混迷を極めた米国大統領選挙。過去にない接戦の結果、バイデン勝利の確率が高まっています(トランプ陣営は負けを認めておらず、1876年以来の下院での投票に持ち込まれる可能性がわずかに残っています)。私は2001年からホワイトハウスや国務省、財務省など、米国の政権の中枢で政策の立案・実施を担う現役官僚やOB/OGたちと仕事をしてきました。主に共和党の立場で、大統領選挙などの分析や応援もしてきました。トランプ陣営の大統領選挙アドバイザリーボードも務め、米国人のリアルな思考を理解し、米国と世界を動かす原理原則や、彼らが実践しようとしている新しい世界のルールについて日頃から肌で感じています。これら先、世界はどう変わるのか、本連載では私の著書『NEW RULES――米中新冷戦と日本をめぐる10の予測』で紹介した米国と中国、世界、そして日本の2021年以降の行く末についてご紹介しましょう。連載1回目となる本記事でお伝えするのは、なぜ日本のメディアやビジネスパーソンが、米国の実情を理解できていないかという問題について。その裏側には構造的な課題があります。

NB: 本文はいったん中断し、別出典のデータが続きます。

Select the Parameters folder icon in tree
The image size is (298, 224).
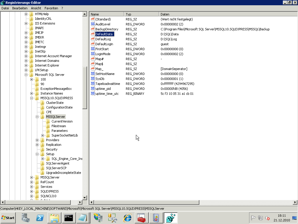(48, 131)
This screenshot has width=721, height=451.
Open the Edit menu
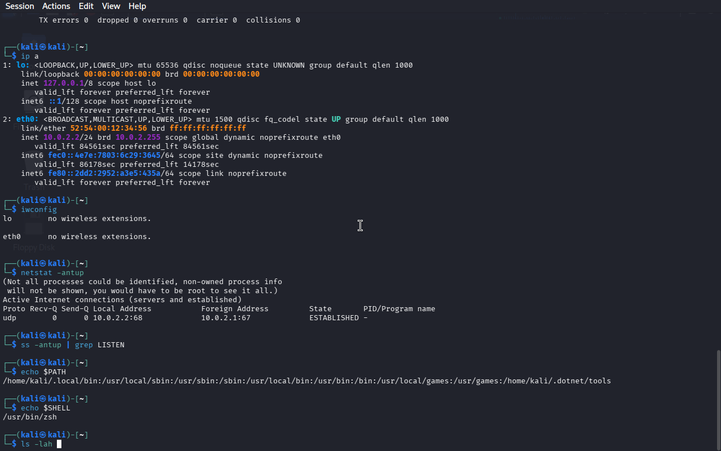pos(86,6)
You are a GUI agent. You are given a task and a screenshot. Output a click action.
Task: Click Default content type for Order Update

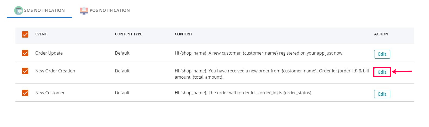pos(122,53)
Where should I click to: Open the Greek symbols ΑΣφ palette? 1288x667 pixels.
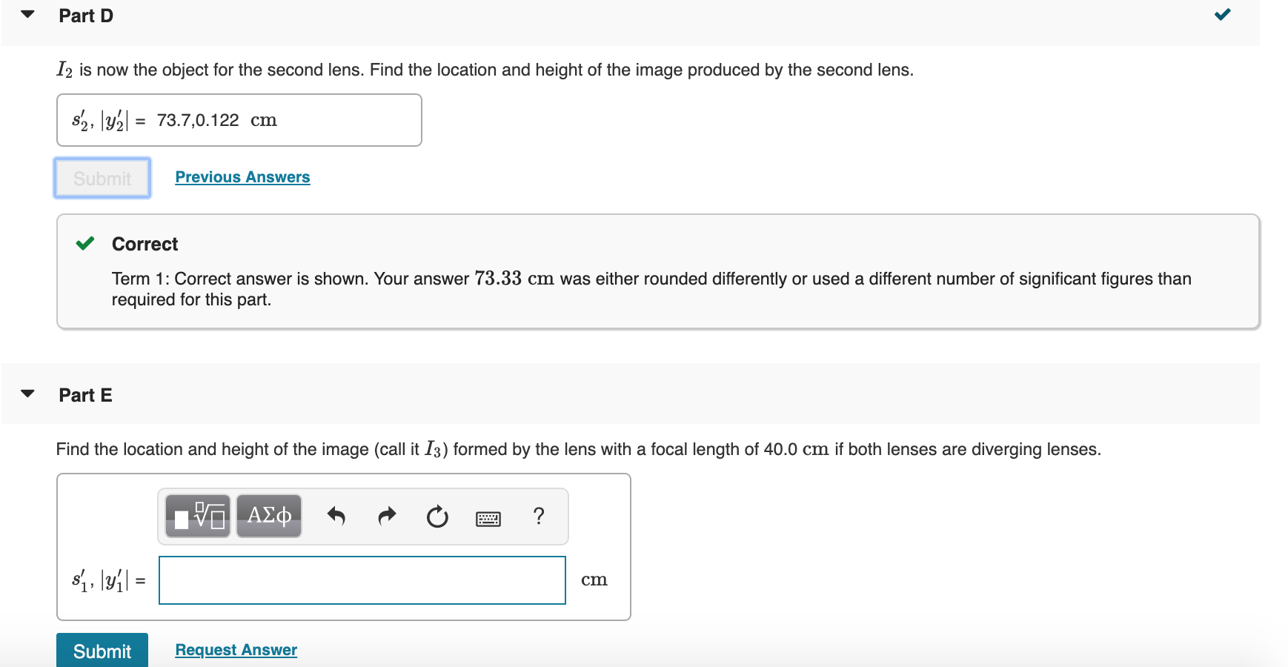268,515
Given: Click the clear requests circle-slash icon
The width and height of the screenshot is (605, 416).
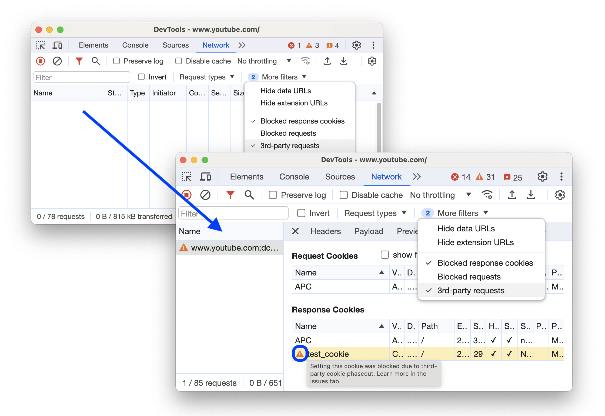Looking at the screenshot, I should (206, 194).
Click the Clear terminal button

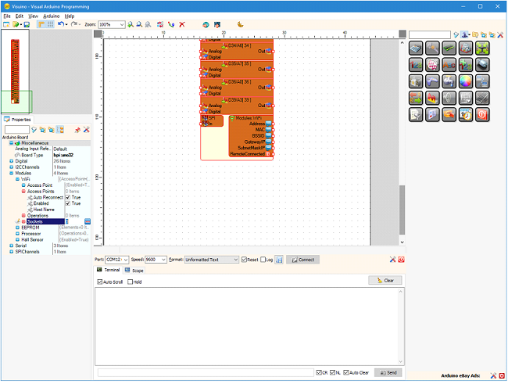[x=385, y=281]
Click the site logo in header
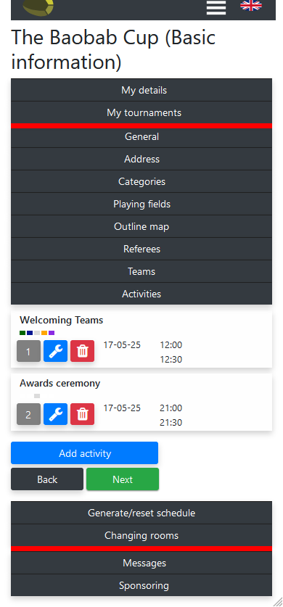The height and width of the screenshot is (607, 283). tap(38, 8)

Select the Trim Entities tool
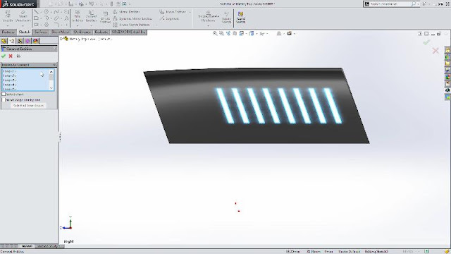78,16
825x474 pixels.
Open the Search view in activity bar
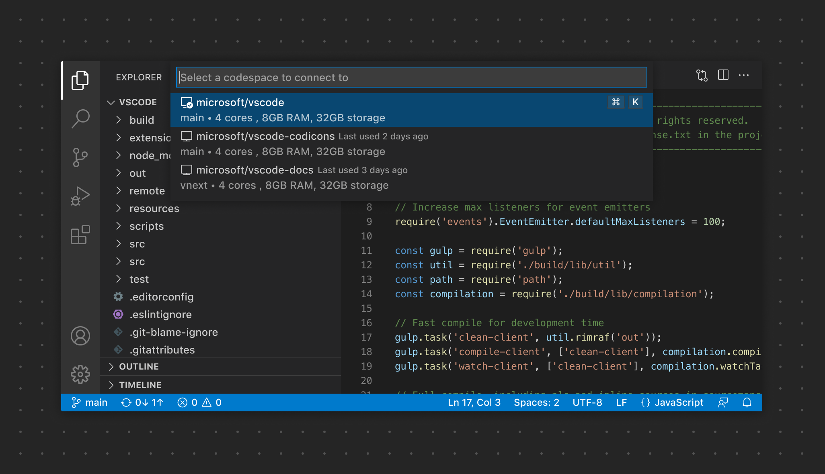coord(80,119)
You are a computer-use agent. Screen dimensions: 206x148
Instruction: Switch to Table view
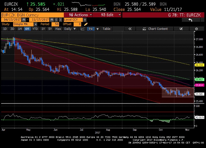pos(106,29)
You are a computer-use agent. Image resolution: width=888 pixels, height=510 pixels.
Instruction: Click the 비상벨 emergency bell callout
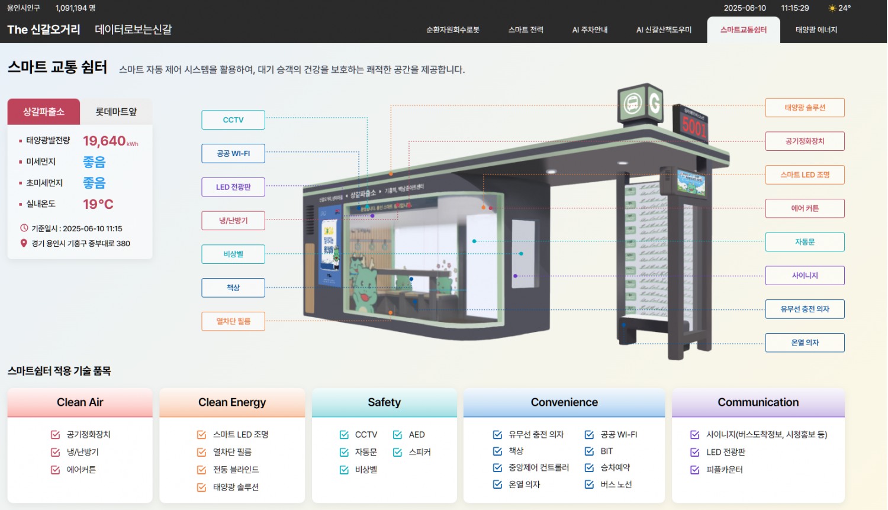[x=233, y=254]
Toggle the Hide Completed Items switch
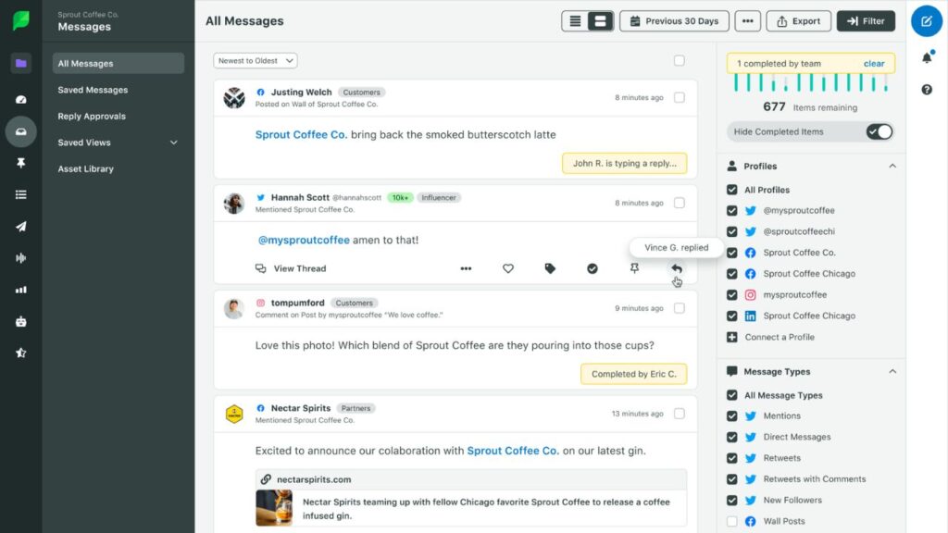The height and width of the screenshot is (533, 948). click(877, 131)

日本人が世界の新秩序を理解できない意外な理由Photo: Adobe Stock

 私たちがこれまで生きてきた世界のルールが、根底から変わりつつある――。

 今、世界の大きなうねりを肌で感じている人は、決して少なくはないはずです。

 それにもかかわらず、日本ではピント外れの議論ばかりが繰り返され、なぜ米国と世界がこのように変わっているのか、明瞭に説明できる人がほとんどいないように感じています。

 日本国内で報じられる情報は、リベラルな立場を支持するCNNなど、民主党寄りのメディアの翻訳ばかりです。ドナルド・トランプ第45代大統領を支持する保守的な立場のFOXニュースなど、共和党寄りのメディアがどのように米国や世界を報じているのか、ほとんど日本で語られることがありません。

 つまり日本人は、米国の世論のうちの「片側」しか知らないままなのです。そんな状況で、日本人が米国や世界の本音を知ることはまずできません。

 私は2001年からホワイトハウスや国務省、財務省など、米国の政権の中枢で政策の立案・実施を担う現役官僚やOB/OGたちと仕事をしてきました。主に共和党の立場で、大統領選挙などの分析や応援もしてきました。

 米国人のリアルな思考を理解し、米国と世界を動かす原理原則や、彼らが実践しようとしている新しい世界のルールについて日頃から肌で感じています。

 だからこそ、私に伝えられることがあるに違いないと思い至りました。

 日本の政府や企業、ビジネスパーソンの多くが、世界を動かす新しいルールを知ることなく、古い価値観にとらわれたままだと、この先の国際競争に大きく劣後する可能性がある――。

 そんな危機感を強く抱いています。